# What the exercise asks
Copy out the rows below with every "How do I perform" changed to "How can I carry out" and nothing else altered, leaving out the pictures.

# Dataset records
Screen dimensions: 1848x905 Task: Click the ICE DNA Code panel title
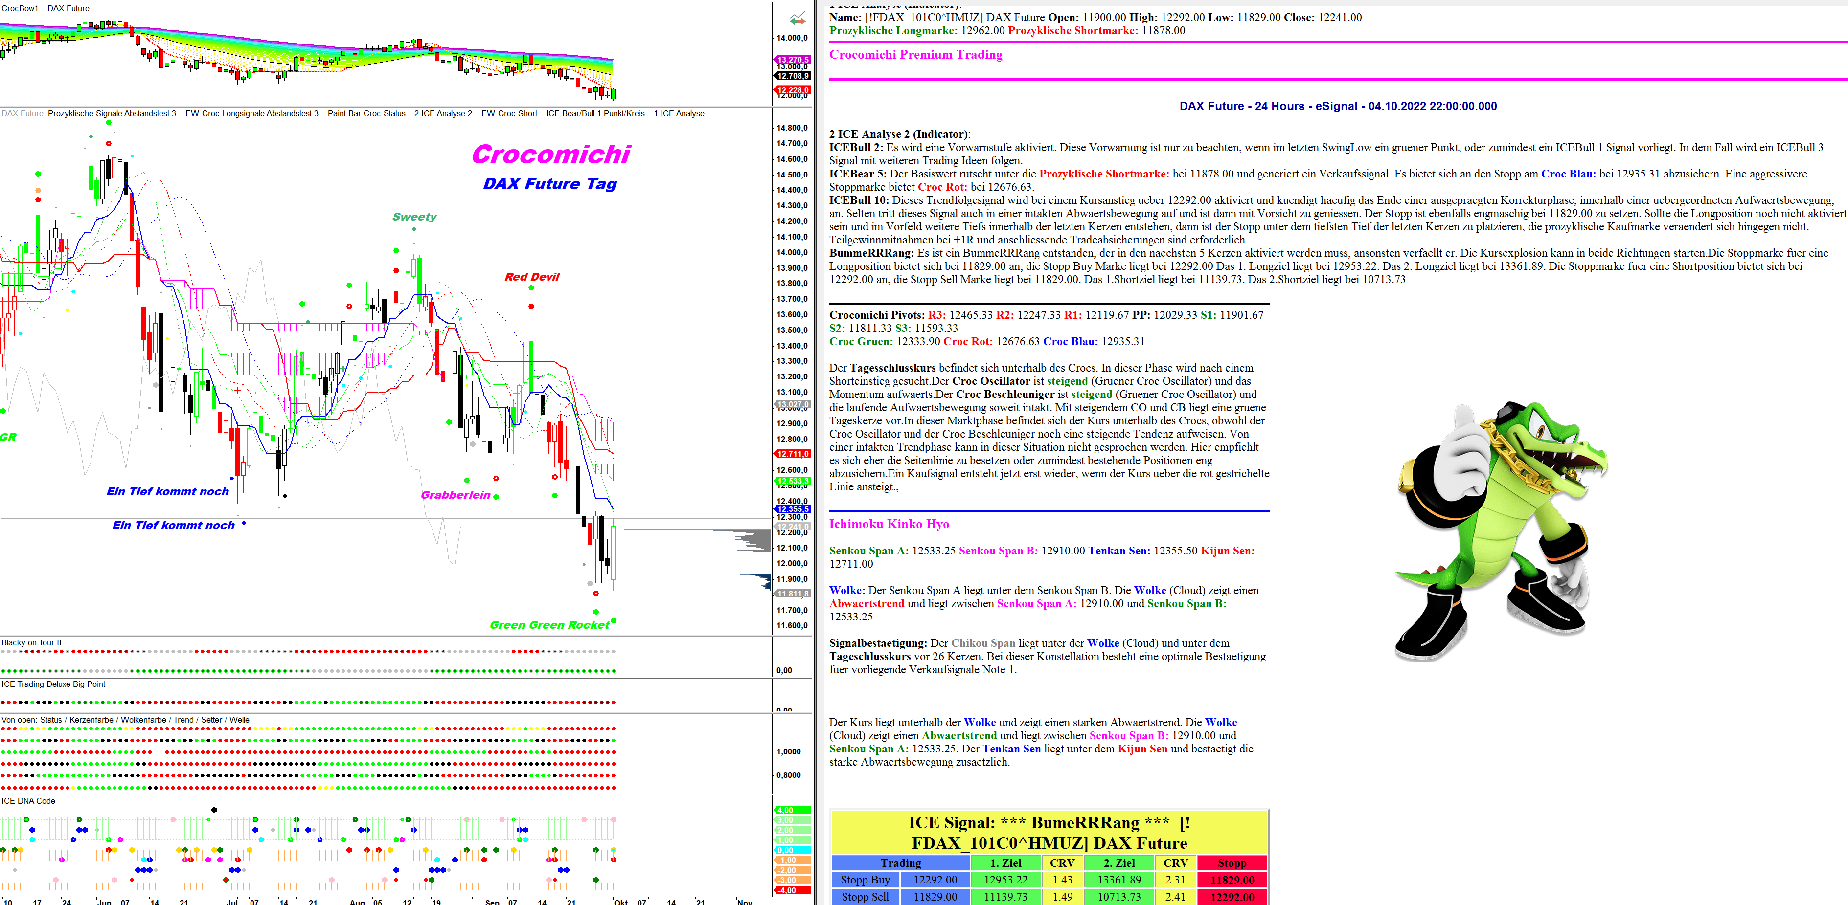[x=28, y=801]
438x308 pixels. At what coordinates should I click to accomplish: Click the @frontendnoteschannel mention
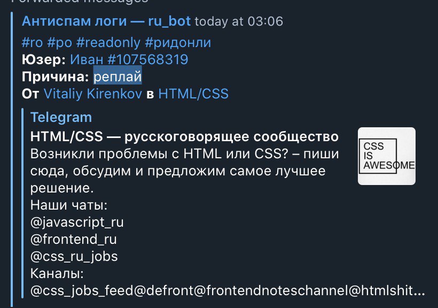pyautogui.click(x=271, y=291)
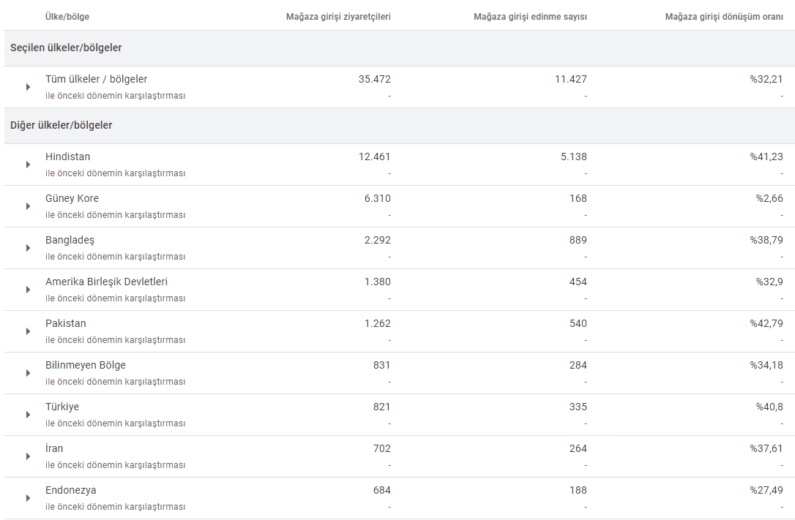Viewport: 795px width, 520px height.
Task: Expand the Bangladeş row arrow
Action: tap(28, 248)
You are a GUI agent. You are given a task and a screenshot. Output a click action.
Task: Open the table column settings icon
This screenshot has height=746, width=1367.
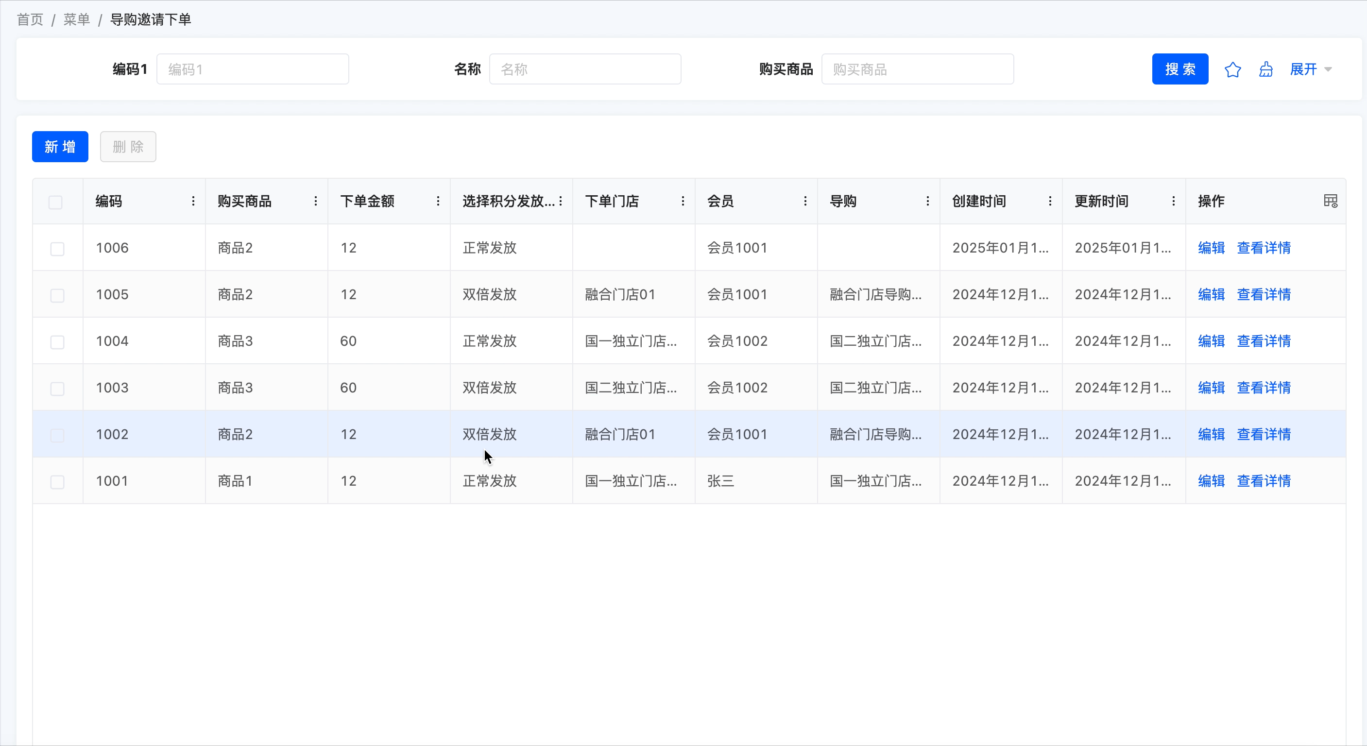(x=1330, y=201)
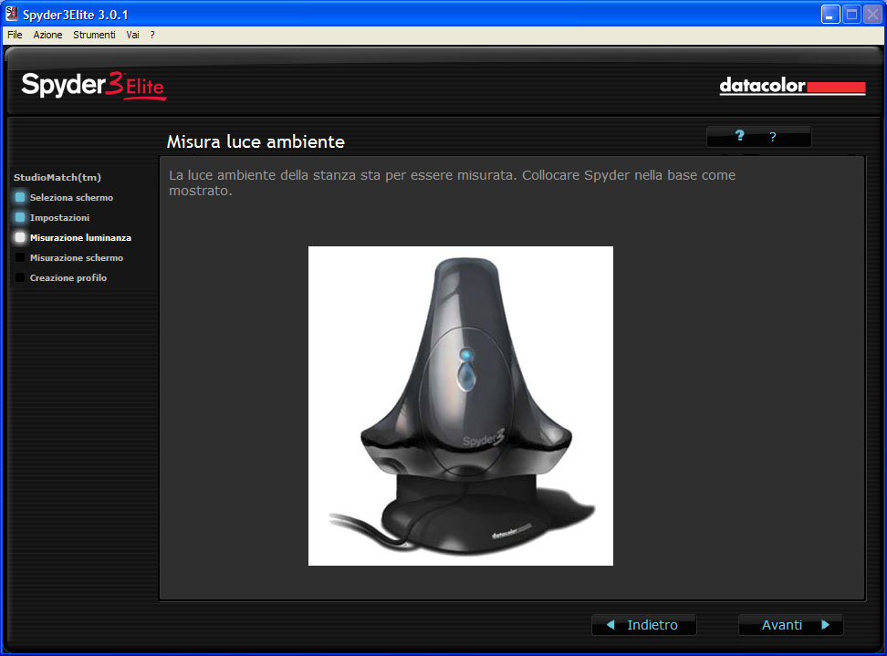Click the Spyder sensor illustration image
This screenshot has width=887, height=656.
460,405
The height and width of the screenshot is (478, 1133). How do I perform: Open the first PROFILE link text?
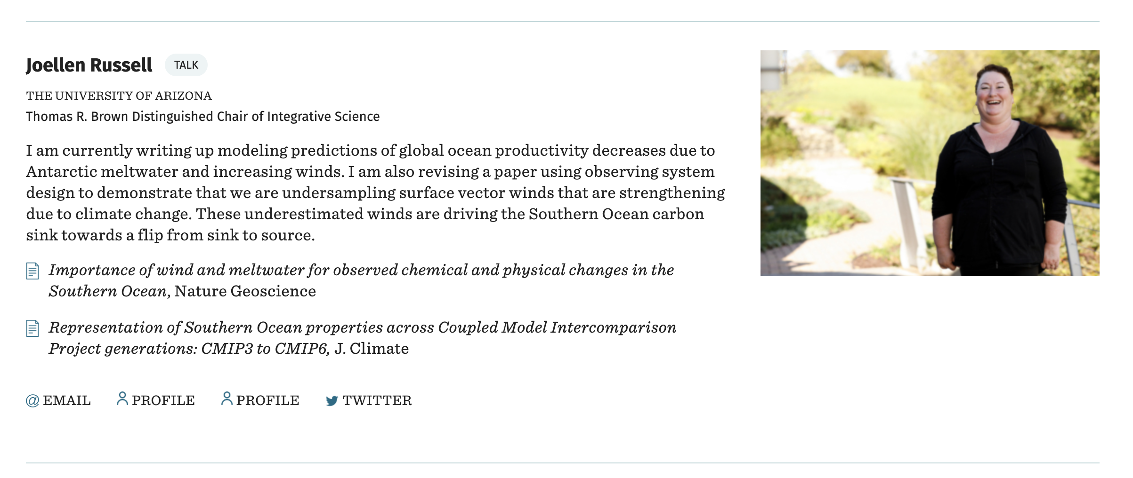tap(163, 400)
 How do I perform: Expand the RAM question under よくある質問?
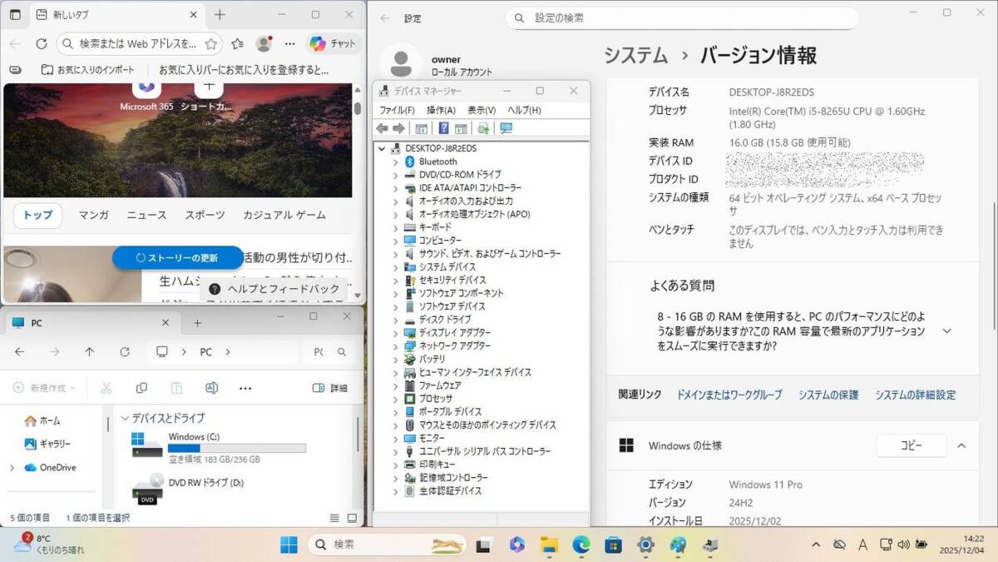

# Task output
Screen dimensions: 1848x905 Task: Click the ICE DNA Code panel title
[x=28, y=801]
438x308 pixels. At what coordinates should I click to accomplish: Click the @frontendnoteschannel mention
pyautogui.click(x=271, y=291)
Viewport: 795px width, 520px height.
Task: Expand the Bangladeş row arrow
Action: tap(28, 248)
You are a GUI agent. You are given a task and a screenshot. Output a click action.
Task: Open the table column settings icon
This screenshot has height=746, width=1367.
(x=1330, y=201)
Click the Spyder sensor illustration image
This screenshot has width=887, height=656.
460,405
The height and width of the screenshot is (478, 1133). How can I carry out: Open the first PROFILE link text?
tap(163, 400)
 How can I carry out: Expand the RAM question under よくある質問?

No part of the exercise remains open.